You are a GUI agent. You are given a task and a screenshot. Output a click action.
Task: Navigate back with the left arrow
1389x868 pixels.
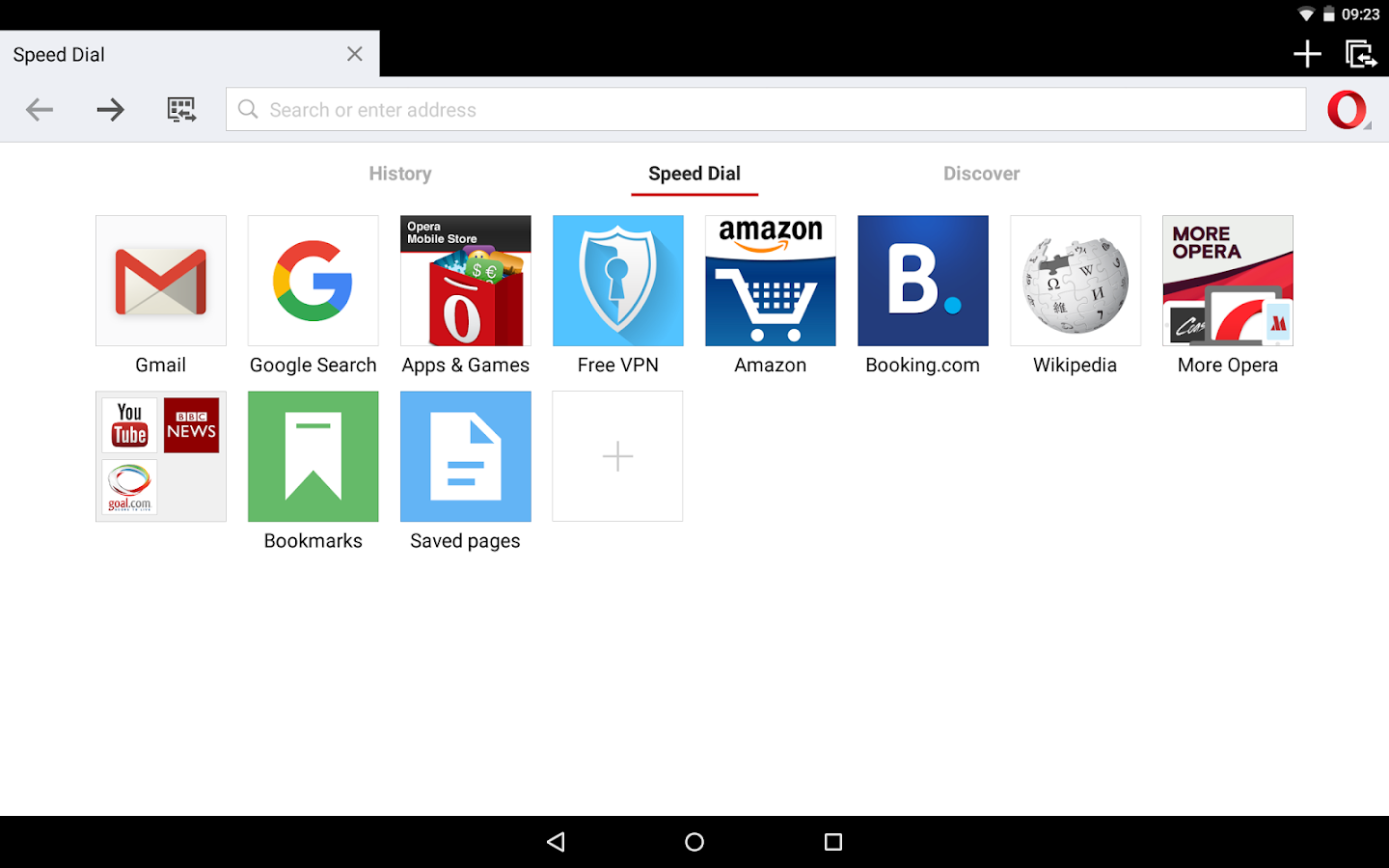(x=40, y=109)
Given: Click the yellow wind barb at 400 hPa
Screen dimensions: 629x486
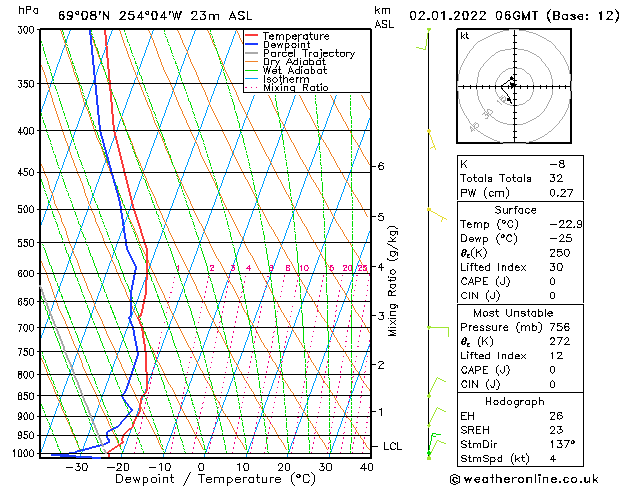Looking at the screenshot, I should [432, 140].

----

● GIVEN INSTRUCTION
Please copy out the lines from the one containing "Given: Click the yellow wind barb at 400 hPa" through the last line, leaving the pictures out.

● RESULT BELOW
Given: Click the yellow wind barb at 400 hPa
Screen dimensions: 629x486
Looking at the screenshot, I should [432, 140].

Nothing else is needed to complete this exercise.